WHAT NEEDS TO BE DONE: Word for word, retype the lines from the one containing "382x304 pixels." to the one containing "The width and" below, keeping both end lines and dropping the pictures.

RECORDED INFORMATION:
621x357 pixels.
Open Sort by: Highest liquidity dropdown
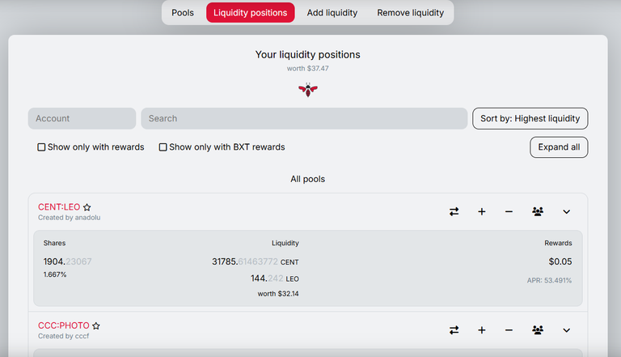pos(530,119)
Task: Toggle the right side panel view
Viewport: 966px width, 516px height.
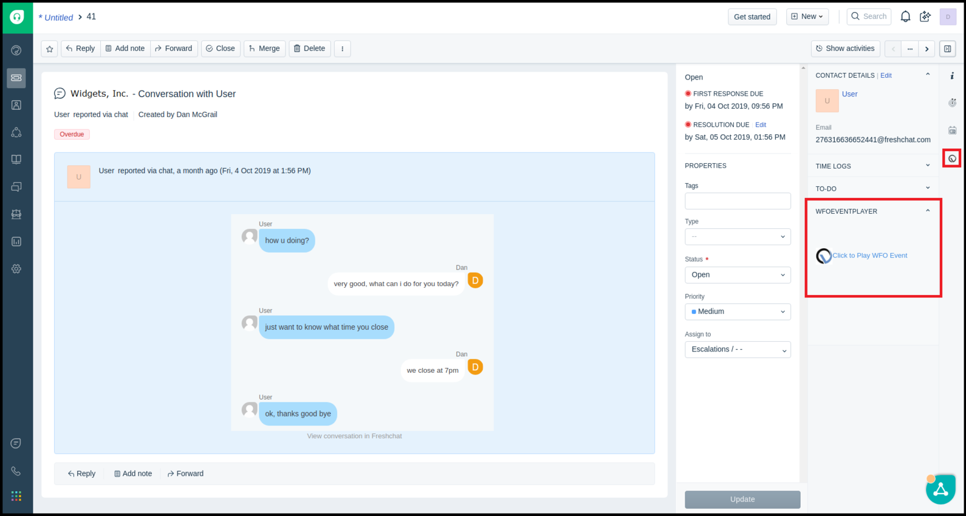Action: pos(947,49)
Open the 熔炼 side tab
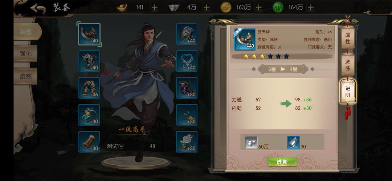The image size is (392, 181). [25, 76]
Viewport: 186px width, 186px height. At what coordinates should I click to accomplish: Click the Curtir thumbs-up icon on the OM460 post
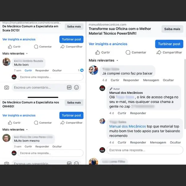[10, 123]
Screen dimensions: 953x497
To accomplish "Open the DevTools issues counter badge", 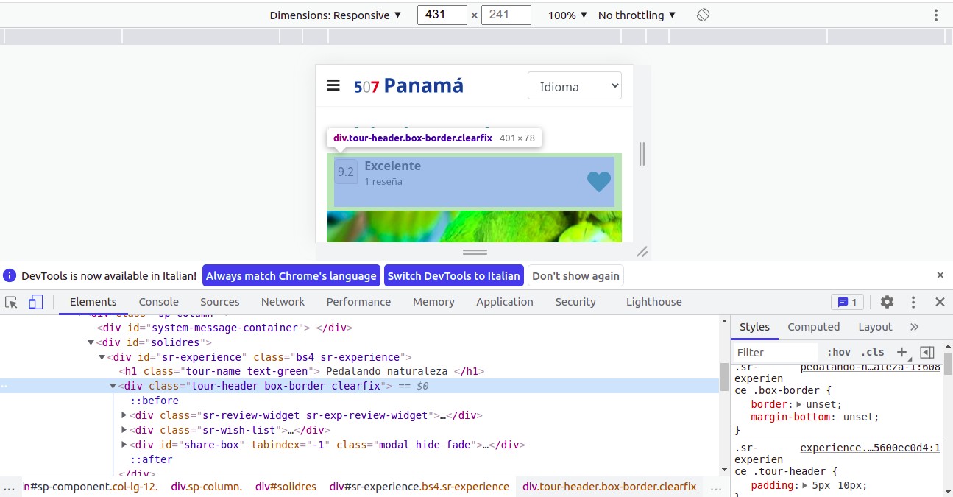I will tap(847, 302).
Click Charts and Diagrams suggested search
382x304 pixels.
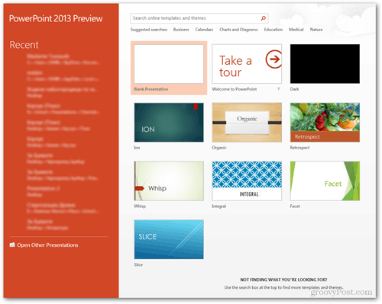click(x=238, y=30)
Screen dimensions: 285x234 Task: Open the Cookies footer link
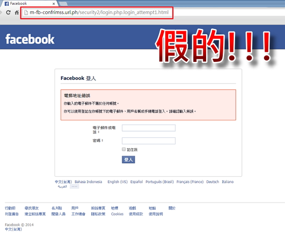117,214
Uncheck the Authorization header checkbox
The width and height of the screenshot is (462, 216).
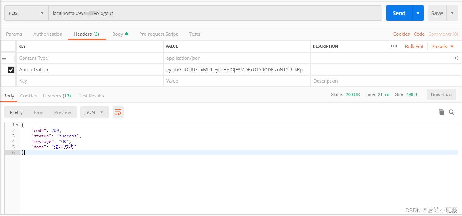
...
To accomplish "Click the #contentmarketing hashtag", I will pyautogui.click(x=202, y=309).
==
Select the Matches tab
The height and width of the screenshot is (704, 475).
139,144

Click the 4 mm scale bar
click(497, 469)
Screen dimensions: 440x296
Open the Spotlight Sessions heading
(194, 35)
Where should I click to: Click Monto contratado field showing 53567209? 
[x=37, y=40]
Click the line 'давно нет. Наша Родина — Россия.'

TASK SOLUTION:
382x304 pixels.
click(x=238, y=30)
Screen dimensions: 285x234 Task: Open the Cookies footer link
117,214
Uncheck the Authorization header checkbox
The width and height of the screenshot is (462, 216).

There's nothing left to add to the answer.